Nom : La chambre de Mariana
Père : Emmanuel Finkiel
Date de naissance : 23 avril 2025
Type : sortie en salles
Nationalité : France
Taille : 2h11 / Poids : NC
Genre : Drame, Guerre
Livret de Famille : Mélanie Thierry, Artem Kyryk, Julia Goldberg…
Signes particuliers : Encore un grand film signé Finkiel.
Synopsis : 1943, Ukraine, Hugo a 12 ans. Pour le sauver de la déportation, sa mère le confie à son amie d’enfance Mariana, une prostituée qui vit dans une maison close à la sortie de la ville. Caché dans le placard de la chambre de Mariana, toute son existence est suspendue aux bruits qui l’entourent et aux scènes qu’il devine à travers la cloison…
L’ENFANT, LA CACHETTE ET LA MADONE
NOTRE AVIS SUR LA CHAMBRE DE MARIANA
La dernière fois que l’on a croisé la route d’Emmanuel Finkiel, c’était il y a sept ans et son époustouflant La Douleur, film aussi fort qu’exigeant, aussi intense que mal aimable. Aujourd’hui, le cinéaste revient avec le même univers historique et la même comédienne. Toujours la Seconde Guerre Mondiale, toujours Mélanie Thierry. Après avoir adapté Marguerite Duras, Finkiel adapte cette fois Aharon Appelfeld. L’Ukraine de 1943 remplace le Paris de 1944 mais Mélanie Thierry remplit toujours le cadre avec intensité. La Chambre de Mariana retrace le parcours d’un enfant juif confié par sa mère à une amie prostituée dans une maison close. Caché dans le placard de la chambre de cette Mariana, Hugo va appréhender la guerre via ce qu’il entend à travers la cloison, via ce qu’il entrevoit à travers les feintes du bois ou à travers un bout de rideau mal refermé. Il va faire l’expérience de la peur, de l’horreur mais aussi de la sensualité, de la solidarité et de la bonté.

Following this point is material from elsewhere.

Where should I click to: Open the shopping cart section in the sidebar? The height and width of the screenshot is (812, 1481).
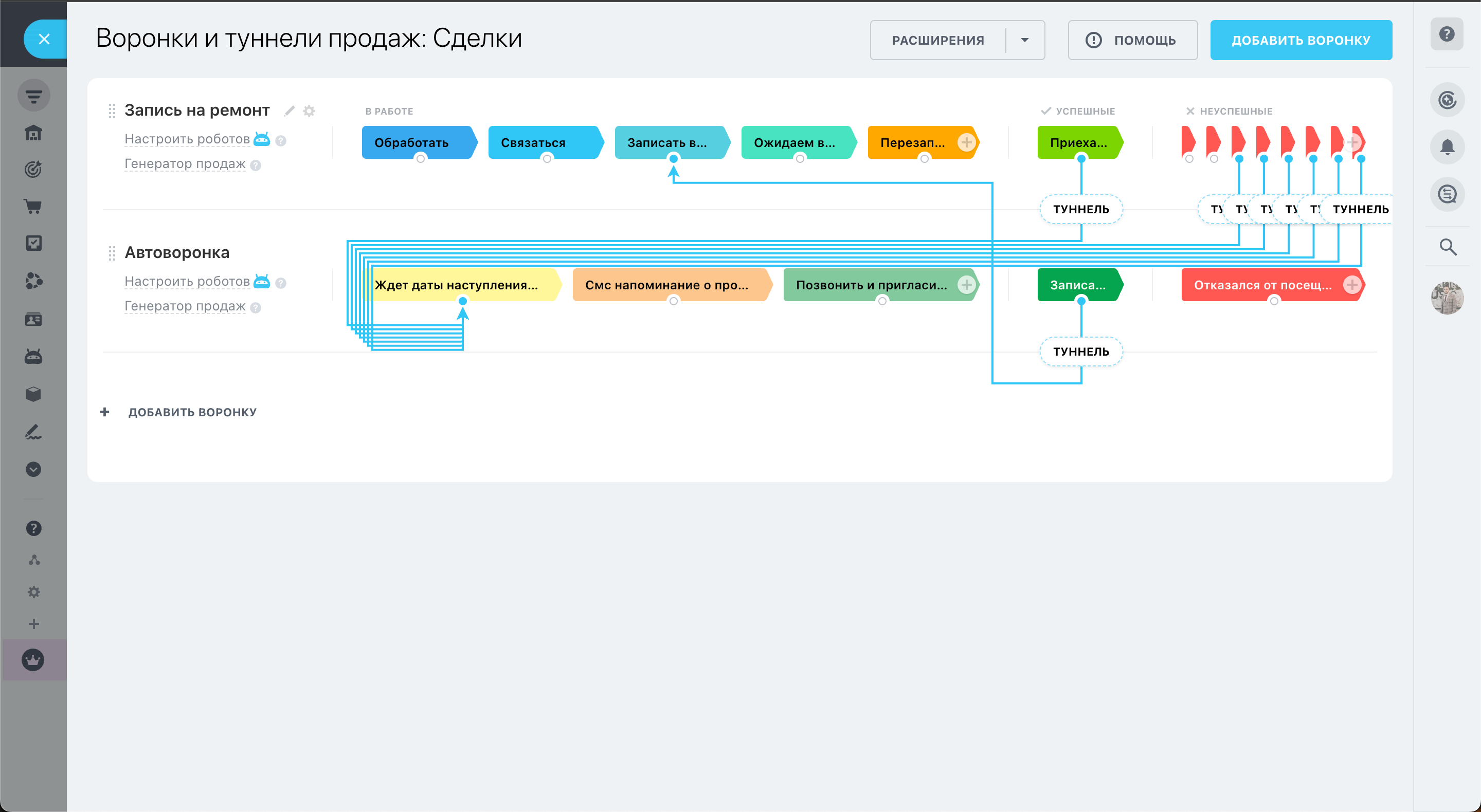33,206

On a coutume de dire que la foudre ne frappe jamais deux fois au même endroit. Emmanuel Finkiel si. A nouveau le cinéaste nous replonge dans l’horreur de la Deuxième Guerre Mondiale. À nouveau, il parle de douleur et d’arrachement. A nouveau, le cinéaste signe un film sensoriel. Proches, La Douleur et La Chambre de Mariana pourraient être les deux films d’un diptyque. Emmanuel Finkiel parle plus volontiers de trilogie en leur joignant Voyages, son drame poignant où un groupe de juifs ashkénazes part en autocar pour aller visiter le site d’Auschwitz. La différence, c’est que dans La Douleur, Finkiel filmait les échos de l’horreur avec une femme qui attend le retour de quelqu’un. Cette fois, le cinéaste monte au front comme il le dit, il saisit à vif ceux qui ont vécu cette horreur insoutenable. Et la démonstration est d’une puissance sans faille. La Chambre de Mariana capte des fragments de l’horreur. Sorte de huis-clos étouffant, tout le regard du film passe par les yeux de ce jeune garçon qui va vivre la guerre et ses tourments cachés dans une étroite alcôve d’une maison close ukrainienne. Il va deviner les passes de Mariana avec les soldats allemands, il va trembler de peur que son secret soit découvert, il va ressentir la bienveillance de cette sauveuse à son égard, mais aussi entendre le bruit des mitraillettes à l’extérieur et entrevoir de brèves images de rafles aperçues à travers l’espace d’un demi-rideau fermé. Par son dispositif marqué nous privant souvent de l’image démonstrative (en écho à celui de La Douleur qui jouait beaucoup sur le son), Emmanuel Finkiel signe une œuvre forte où la Shoah devient un spectre évoluant partout autour de victimes piégées dans un étroit espace de survie de plus en plus resserré et asphyxiant.
Parce que le cinéma est un art visuel, il était difficile pour Finkiel de respecter scrupuleusement le roman d’Appelfeld raconté depuis l’intérieur d’un placard fermé. Le cinéaste s’est donc montré inventif pour contourner le problème, figurant l’imaginaire du petit garçon, lui offrant des interstices pour entrevoir à défaut de voir. Il s’est aussi permis quelques sorties dont une séquence en extérieur, la seule fois où il montrera l’horreur frontalement avec une insoutenable scène de charnier à laquelle le petit Hugo est confronté sans ménagement. Ce sera la seule et unique fois où Finkiel sera démonstratif. Le reste du temps, il ne jouera que de finesse, subtilité et intelligence pour faire passer son histoire, ses intentions et messages.
Boule d’émotions tourmentées, La Chambre de Mariana est le témoin d’un passage forcé de l’enfance à l’âge adulte. Tout y est montré sans être montré, de la cruauté de la Shoah à l’éveil sexuel, de l’interminable temps qui ne passe pas à la douceur incarnée par cette madone maternelle. Superbe, douloureux et émouvant, le nouveau film d’Emmanuel Finkiel brille par son intelligence, par la fantastique performance de Mélanie Thierry aussi.